*TASK OBJECTIVE*.
The output should be limited to the line holding "[twitter] (160, 1424)" and the lines after it through the end of the entries, each restated exactly.
▬▬▬
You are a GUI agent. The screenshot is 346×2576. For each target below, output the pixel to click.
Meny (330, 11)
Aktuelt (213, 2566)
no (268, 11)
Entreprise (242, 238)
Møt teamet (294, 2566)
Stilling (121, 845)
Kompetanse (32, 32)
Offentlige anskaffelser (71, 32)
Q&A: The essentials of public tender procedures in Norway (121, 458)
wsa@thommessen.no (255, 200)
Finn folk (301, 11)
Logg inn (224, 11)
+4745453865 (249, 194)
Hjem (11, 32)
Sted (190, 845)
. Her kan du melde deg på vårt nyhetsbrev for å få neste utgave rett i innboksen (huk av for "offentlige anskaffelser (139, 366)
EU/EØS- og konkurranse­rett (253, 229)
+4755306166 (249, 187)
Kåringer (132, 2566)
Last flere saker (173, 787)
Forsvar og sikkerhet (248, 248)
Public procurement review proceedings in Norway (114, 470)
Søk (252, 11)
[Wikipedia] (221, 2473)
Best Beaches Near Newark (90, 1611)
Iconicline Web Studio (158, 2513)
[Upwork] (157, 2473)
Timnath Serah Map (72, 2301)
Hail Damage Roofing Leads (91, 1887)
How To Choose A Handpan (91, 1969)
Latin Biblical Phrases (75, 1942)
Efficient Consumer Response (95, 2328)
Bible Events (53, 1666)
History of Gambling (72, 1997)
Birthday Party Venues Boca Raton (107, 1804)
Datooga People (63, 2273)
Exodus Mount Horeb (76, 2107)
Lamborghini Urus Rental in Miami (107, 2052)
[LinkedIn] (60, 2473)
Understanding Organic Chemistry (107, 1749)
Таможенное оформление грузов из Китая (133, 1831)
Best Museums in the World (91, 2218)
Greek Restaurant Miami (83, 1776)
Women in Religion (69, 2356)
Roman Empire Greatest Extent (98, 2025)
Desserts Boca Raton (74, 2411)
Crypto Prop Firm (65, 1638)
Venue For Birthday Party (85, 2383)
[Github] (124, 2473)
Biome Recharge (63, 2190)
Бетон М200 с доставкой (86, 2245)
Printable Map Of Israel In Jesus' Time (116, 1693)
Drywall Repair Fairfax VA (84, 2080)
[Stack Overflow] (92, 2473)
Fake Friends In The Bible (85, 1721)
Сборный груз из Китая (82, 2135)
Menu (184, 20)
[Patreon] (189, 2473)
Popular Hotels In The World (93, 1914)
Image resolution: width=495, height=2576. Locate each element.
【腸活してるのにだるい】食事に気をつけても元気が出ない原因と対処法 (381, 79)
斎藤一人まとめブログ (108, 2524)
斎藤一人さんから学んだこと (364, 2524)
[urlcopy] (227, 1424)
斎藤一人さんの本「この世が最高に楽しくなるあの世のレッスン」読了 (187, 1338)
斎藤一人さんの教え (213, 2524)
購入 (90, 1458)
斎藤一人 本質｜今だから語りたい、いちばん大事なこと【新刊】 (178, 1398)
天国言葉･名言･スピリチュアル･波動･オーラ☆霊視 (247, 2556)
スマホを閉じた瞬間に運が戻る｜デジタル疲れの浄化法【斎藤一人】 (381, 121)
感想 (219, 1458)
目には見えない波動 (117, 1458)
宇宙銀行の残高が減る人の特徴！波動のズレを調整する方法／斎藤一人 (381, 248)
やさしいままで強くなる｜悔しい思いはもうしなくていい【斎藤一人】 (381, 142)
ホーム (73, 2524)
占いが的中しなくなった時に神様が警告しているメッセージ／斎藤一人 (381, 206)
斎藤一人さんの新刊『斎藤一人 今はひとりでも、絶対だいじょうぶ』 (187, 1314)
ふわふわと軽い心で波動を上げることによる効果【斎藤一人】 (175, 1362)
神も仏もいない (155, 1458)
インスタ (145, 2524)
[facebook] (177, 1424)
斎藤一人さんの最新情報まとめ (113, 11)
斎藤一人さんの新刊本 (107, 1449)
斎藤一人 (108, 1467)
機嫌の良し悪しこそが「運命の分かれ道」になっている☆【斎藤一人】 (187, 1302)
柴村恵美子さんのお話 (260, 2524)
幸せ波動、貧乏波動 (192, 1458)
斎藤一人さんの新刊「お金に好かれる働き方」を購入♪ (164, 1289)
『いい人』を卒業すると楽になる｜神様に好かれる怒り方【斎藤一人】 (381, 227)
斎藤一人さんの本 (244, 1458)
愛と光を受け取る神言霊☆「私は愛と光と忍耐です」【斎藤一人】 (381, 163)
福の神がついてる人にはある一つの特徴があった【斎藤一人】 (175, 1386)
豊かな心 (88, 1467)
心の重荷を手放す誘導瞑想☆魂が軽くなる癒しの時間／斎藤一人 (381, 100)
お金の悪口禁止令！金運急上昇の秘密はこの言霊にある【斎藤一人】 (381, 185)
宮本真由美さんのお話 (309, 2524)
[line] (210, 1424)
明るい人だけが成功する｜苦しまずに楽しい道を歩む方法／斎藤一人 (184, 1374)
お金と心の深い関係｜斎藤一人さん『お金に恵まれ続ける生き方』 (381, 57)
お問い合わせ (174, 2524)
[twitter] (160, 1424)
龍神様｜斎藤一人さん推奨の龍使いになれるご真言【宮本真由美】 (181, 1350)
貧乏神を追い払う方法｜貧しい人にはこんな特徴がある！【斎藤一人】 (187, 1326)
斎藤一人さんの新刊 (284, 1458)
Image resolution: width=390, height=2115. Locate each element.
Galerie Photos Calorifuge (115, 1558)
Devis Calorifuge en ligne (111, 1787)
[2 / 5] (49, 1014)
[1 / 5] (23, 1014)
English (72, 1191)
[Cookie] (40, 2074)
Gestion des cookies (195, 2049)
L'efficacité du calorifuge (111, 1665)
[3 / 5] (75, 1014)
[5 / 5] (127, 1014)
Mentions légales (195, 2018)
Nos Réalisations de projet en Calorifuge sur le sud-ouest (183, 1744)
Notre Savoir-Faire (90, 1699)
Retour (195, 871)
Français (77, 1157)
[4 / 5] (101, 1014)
▬▬▬
*SOLUTION TO THE EXERCISE*.
[twitter] (160, 1424)
龍神様｜斎藤一人さん推奨の龍使いになれるご真言【宮本真由美】 (181, 1350)
貧乏神を追い払う方法｜貧しい人にはこんな特徴がある！【斎藤一人】 (187, 1326)
斎藤一人さんの新刊 (284, 1458)
Image resolution: width=390, height=2115. Locate each element.
Galerie Photos Calorifuge (115, 1558)
Devis Calorifuge en ligne (111, 1787)
[2 / 5] (49, 1014)
[1 / 5] (23, 1014)
English (72, 1191)
[Cookie] (40, 2074)
Gestion des cookies (195, 2049)
L'efficacité du calorifuge (111, 1665)
[3 / 5] (75, 1014)
[5 / 5] (127, 1014)
Mentions légales (195, 2018)
Nos Réalisations de projet en Calorifuge sur le sud-ouest (183, 1744)
Notre Savoir-Faire (90, 1699)
Retour (195, 871)
Français (77, 1157)
[4 / 5] (101, 1014)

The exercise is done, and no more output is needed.